Geçen yıl ölen ünlüleri anma bölümü. Özellikle Christopher Lee için kült-film The Wicker Man- Gizemli Ada; Ettore Scola için Balo; Zulawski için Kosmos görülebilir. Ve elbette Memduh Ün için Üç Arkadaş. Ve Başar Sabuncu için de Zengin Mutfağı.
Gelelim beklenen listelere…Yeniler ve klasikler olarak iki ayrı liste yapmaya çalışacağım: 20’şer filmlik. İnşallah başarırım!...
Kaçırılmaması Gereken Klasikler
Not: Bugün yazacağımı dün vaad ettiğim A WALK İN THE WOODS filmini yarın yazacağım. Bu arada X X X verdiğimi ve benim görebildiklerim arasında Haftanın Filmi olduğunu belirteyim.
Not 2: Dün çıkan BATMAN v SUPERMAN yazıma birçok eleştiri geldi. Hepsi olumsuz ve sanırım hepsi gençlerden…Takıldıkları şey benim o iki üstün-adama Marvel kahramanları demem…Oysa onlar Marvel’in değil, DC- Detective Comics’in yarattığı kahramanlar.
Yanlışlığı kabul ediyor ve özür diliyorum. Bu hatanın konunun uzmanları ve hastaları için nasıl bağışlanamaz olduğunun da farkındayım!.. Ama eleştiriler daha sabahın köründe geldiğine göre, pekala T24’e başvurup düzeltebilirdim.
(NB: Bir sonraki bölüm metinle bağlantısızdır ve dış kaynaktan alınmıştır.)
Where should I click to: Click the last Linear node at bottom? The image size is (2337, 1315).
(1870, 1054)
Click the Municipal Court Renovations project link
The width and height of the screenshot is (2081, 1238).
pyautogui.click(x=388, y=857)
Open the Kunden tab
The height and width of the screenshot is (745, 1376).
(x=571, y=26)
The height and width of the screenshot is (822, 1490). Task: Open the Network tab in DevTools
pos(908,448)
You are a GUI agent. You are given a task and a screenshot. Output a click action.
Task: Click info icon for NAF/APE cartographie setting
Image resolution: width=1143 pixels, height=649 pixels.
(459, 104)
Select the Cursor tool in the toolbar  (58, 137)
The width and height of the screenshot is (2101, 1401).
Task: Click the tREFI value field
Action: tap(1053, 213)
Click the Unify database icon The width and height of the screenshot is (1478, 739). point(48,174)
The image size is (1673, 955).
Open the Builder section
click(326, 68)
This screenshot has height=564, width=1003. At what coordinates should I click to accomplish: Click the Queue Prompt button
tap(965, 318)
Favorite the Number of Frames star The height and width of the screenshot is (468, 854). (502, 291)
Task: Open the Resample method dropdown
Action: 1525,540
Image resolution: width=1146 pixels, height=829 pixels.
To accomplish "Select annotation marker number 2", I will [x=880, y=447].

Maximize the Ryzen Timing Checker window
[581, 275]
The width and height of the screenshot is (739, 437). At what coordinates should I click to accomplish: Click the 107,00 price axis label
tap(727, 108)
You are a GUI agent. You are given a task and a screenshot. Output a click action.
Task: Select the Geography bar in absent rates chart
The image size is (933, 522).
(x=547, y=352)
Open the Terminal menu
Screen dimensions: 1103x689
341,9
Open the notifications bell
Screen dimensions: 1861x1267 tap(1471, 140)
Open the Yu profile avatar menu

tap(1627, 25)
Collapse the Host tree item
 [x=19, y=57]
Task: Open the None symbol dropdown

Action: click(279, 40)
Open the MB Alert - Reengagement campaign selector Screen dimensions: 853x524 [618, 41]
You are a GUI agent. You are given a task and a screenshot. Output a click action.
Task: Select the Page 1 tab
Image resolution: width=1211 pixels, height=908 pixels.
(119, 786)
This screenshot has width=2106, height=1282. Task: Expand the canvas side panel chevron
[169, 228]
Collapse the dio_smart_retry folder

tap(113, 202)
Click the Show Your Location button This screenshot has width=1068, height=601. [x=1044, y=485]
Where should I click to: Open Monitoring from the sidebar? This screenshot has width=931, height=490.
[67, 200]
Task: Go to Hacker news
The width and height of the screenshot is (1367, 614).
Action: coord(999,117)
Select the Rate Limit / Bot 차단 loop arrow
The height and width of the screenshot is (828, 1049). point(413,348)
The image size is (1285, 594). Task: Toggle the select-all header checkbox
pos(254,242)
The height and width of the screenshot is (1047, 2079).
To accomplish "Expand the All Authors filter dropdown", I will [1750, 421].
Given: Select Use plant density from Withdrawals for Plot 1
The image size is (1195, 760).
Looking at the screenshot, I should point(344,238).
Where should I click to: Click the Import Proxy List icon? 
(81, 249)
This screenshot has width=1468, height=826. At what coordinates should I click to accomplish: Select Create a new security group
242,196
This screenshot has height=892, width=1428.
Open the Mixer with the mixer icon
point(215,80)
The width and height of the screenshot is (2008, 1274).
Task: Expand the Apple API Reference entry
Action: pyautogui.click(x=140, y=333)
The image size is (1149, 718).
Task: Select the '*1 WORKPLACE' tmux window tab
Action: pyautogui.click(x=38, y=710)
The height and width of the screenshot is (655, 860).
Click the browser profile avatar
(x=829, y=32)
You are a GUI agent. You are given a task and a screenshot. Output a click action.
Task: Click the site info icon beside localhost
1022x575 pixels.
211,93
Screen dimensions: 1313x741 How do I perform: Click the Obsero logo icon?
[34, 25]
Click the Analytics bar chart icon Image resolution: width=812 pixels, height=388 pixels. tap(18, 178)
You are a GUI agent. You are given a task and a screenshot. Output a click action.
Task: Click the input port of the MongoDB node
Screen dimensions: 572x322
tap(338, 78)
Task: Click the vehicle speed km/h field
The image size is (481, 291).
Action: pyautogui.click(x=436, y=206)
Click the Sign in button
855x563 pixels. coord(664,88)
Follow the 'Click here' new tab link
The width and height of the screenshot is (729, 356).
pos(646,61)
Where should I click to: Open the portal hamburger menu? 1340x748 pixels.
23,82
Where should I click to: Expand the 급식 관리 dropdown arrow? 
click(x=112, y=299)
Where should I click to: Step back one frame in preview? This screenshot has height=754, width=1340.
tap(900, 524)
Ama bunu yapmadım. Bir ilke sorunu. Hatayı bir kez yapmışım, orada kalsın ve herkes görsün!.. Çünkü hatalar insan içindir. Hiçbirimiz ne bilgiyasarız, ne de allame… Bir yerde yanılabiliriz, yanlış bir şey yazabiliriz. Yeter ki bu dünya görüşü, ideoloji, hayata bakış gibi şeylerde olmasın, temel bir konuda olmasın.
Bunu elbette beni nazikçe uyaranlara değil, neredeyse linç etmeye kalkan birkaç yazıya cevap olarak yazıyorum. Keşke ülkenin yaşamsal sorunlarında da bu kadar celallenebilseler ve öfkelenebilseler… Ayrıca yine birkaç kaleme, Wonder Woman’ı hiç küçümsemediğimi, hatta Gal Gadot’nun kimliğinde neredeyse aşık olduğumu da belirteyim!.. O eleştiri ona ve gelişine değil, bu gelişin hikayenin içine hiçbir biçimde oturtulamamasına yönelikti.